## WHAT YOU NEED TO DO
Give again, word for word, every line in the entries below from the line with "Image resolution: width=1456" up to and including the line with "Given: Expand the BIOS region tree node", and no other line.
-------- SUPPLIED MATERIAL
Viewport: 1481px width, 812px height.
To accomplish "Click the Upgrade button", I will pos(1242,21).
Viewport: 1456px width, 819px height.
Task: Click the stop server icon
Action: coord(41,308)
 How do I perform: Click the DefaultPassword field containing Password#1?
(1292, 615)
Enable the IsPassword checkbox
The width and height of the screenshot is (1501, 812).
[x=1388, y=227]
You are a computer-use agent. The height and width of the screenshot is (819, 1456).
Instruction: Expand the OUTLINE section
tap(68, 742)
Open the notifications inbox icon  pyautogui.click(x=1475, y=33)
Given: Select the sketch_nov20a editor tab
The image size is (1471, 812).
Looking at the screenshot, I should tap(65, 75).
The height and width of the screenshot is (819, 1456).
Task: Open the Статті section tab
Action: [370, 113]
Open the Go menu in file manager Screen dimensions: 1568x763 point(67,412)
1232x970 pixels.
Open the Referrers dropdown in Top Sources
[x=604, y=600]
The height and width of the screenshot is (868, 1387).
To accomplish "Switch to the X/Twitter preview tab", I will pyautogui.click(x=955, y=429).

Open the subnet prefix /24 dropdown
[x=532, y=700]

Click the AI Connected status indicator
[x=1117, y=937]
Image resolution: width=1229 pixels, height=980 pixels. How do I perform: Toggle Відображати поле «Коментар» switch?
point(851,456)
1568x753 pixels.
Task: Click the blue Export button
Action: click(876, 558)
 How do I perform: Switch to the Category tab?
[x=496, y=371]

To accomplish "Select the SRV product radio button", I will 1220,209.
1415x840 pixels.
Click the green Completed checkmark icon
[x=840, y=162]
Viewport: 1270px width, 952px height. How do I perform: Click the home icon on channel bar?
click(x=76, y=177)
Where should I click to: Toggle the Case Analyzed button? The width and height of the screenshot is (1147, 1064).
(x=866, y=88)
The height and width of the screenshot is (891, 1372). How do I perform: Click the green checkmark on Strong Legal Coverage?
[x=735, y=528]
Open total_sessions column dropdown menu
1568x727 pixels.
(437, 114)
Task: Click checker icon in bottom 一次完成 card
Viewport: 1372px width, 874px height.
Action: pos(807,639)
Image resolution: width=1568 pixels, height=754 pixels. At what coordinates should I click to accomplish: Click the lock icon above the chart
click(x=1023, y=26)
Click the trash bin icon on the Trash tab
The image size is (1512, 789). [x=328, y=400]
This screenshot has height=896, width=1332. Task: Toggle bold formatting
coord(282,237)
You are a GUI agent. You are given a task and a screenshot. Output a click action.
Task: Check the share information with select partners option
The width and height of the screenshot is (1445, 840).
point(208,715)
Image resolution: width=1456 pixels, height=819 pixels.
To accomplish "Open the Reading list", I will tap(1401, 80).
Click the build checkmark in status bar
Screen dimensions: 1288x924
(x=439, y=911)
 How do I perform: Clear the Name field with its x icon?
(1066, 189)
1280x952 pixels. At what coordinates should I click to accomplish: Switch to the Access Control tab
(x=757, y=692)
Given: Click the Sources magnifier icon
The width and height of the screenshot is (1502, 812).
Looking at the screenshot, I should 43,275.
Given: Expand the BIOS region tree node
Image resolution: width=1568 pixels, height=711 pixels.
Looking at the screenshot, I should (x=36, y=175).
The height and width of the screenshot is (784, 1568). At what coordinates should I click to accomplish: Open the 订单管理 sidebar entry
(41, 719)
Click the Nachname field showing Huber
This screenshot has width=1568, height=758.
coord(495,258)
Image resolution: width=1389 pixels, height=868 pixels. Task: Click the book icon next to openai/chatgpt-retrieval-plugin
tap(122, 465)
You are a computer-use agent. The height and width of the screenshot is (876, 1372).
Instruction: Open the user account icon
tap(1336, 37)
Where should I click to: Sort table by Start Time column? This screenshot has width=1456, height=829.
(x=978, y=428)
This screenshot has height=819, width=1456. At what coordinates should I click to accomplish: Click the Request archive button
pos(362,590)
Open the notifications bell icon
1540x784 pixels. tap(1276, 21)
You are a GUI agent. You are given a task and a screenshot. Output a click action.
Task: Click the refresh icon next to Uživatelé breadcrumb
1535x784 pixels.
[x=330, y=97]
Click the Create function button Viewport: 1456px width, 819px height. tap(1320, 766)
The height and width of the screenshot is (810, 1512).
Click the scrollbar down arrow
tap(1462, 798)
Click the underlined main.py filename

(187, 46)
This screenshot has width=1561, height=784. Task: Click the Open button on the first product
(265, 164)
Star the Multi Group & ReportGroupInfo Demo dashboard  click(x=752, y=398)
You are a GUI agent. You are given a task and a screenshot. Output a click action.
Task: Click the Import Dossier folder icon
----------------
## TASK SOLUTION
Image resolution: width=1456 pixels, height=819 pixels.
To accomplish "Open the Reading list", I will tap(1401, 80).
Click the build checkmark in status bar
Screen dimensions: 1288x924
(x=439, y=911)
 How do I perform: Clear the Name field with its x icon?
(1066, 189)
1280x952 pixels. At what coordinates should I click to accomplish: Switch to the Access Control tab
(x=757, y=692)
Given: Click the Sources magnifier icon
The width and height of the screenshot is (1502, 812).
Looking at the screenshot, I should 43,275.
Given: Expand the BIOS region tree node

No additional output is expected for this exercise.